*Passage given*.
::::::::::
Home > The Myth of the Gipper - Reagan Didn’t End the Cold War
By WILLIAM BLUM
Ronald Reagan’s biggest crimes were the bloody
military actions to suppress social and political
change in El Salvador, Nicaragua, Guatemala and
Afghanistan, but I’d like to deal here with the
media’s gushing about Reagan’s supposed role in
ending the cold war. In actuality, he prolonged it.
Here is something I wrote for my book Killing Hope
http://www.amazon.com/exec/obidos/ASIN/1567512526/counterpunch
It has become conventional wisdom that it was the
relentlessly tough anti-communist policies of the
Reagan Administration, with its heated-up arms
race, that led to the collapse and reformation of
the Soviet Union and its satellites. American
history books may have already begun to chisel this
thesis into marble. The Tories in Great Britain say
that Margaret Thatcher and her unflinching policies
contributed to the miracle as well. The East
Germans were believers too. When Ronald Reagan
visited East Berlin, the people there cheered him
and thanked him "for his role in liberating the
East". Even many leftist analysts, particularly
those of a conspiracy bent, are believers. But this
view is not universally held; nor should it be.
Long the leading Soviet expert on the United
States, Georgi Arbatov, head of the Moscow-based
Institute for the Study of the U.S.A. and Canada, wrote
his memoirs in 1992. A Los Angeles Times book review by
Robert Scheer summed up a portion of it: Arbatov
understood all too well the failings of Soviet
totalitarianism in comparison to the economy and
politics of the West. It is clear from this candid and
nuanced memoir that the movement for change had been
developing steadily inside the highest corridors of
power ever since the death of Stalin.
::::::::::
*Data*.
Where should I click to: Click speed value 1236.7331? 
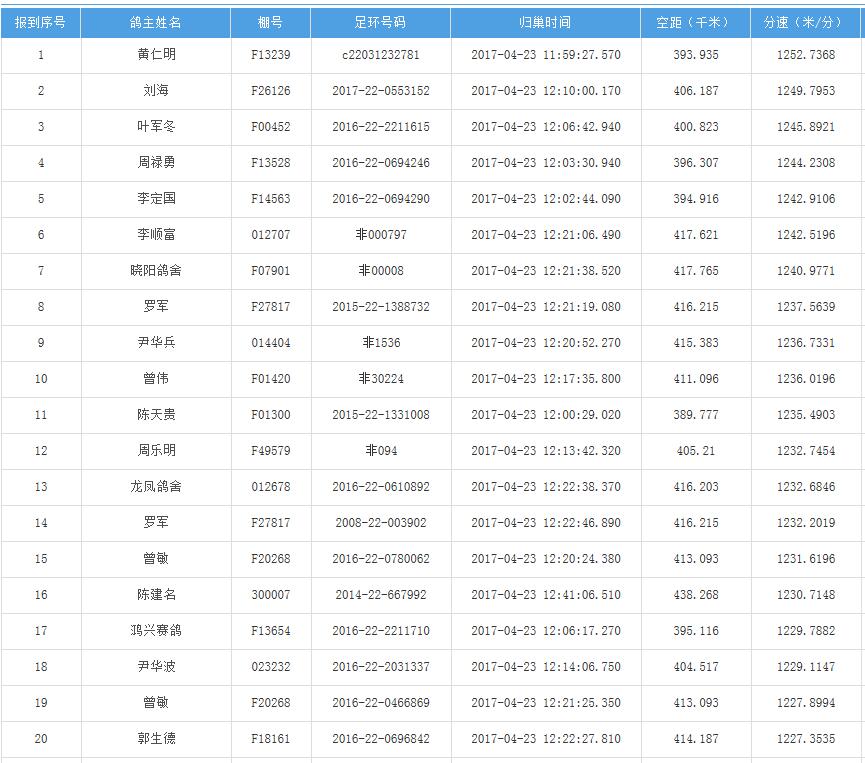point(805,343)
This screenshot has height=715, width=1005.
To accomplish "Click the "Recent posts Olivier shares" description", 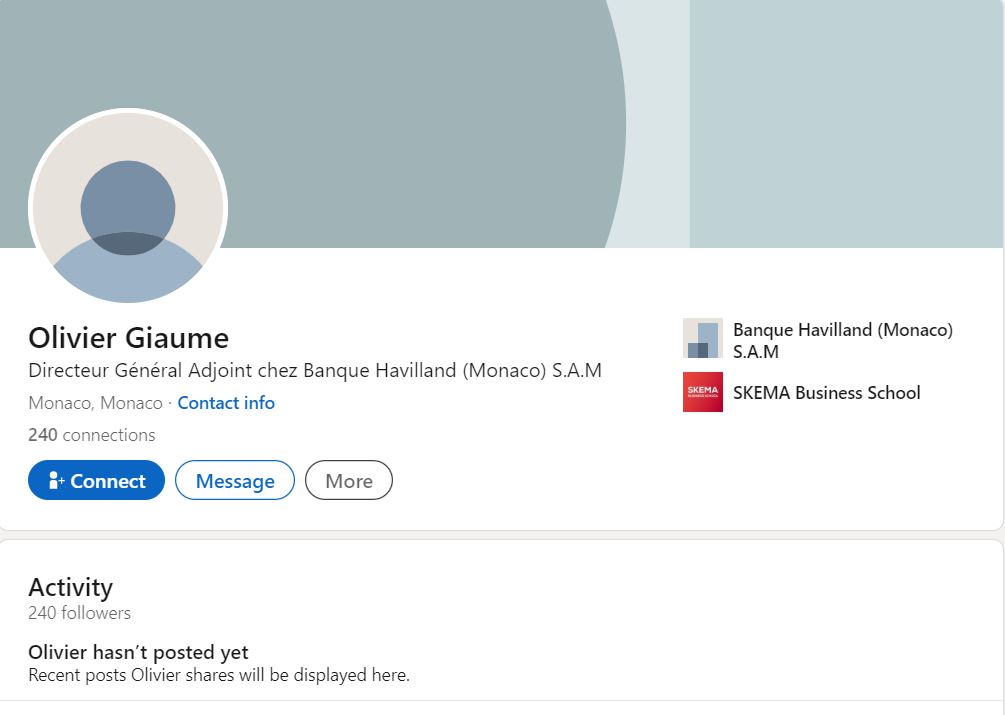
::::::::::
*Tasks to perform*.
1. Name the countries where, according to the passage on Reagan and the Cold War, military actions were used to suppress social and political change.
2. Resume the passage on Reagan and the Cold War, picking up right after its final sentence.

*Answer set*.
1. El Salvador, Nicaragua, Guatemala, Afghanistan

2.
Arbatov not only provides considerable evidence for
the controversial notion that this change would
have come about without foreign pressure, he
insists that the U.S. military buildup during the
Reagan years actually impeded this development.
George F. Kennan agrees. The former US ambassador
to the Soviet Union, and father of the theory of
"containment" of the same country, asserts that
"the suggestion that any United States
administration had the power to influence
decisively the course of a tremendous domestic
political upheaval in another great country on
another side of the globe is simply childish." He
contends that the extreme militarization of
American policy strengthened hard-liners in the
Soviet Union. "Thus the general effect of Cold War
extremism was to delay rather than hasten the great
change that overtook the Soviet Union."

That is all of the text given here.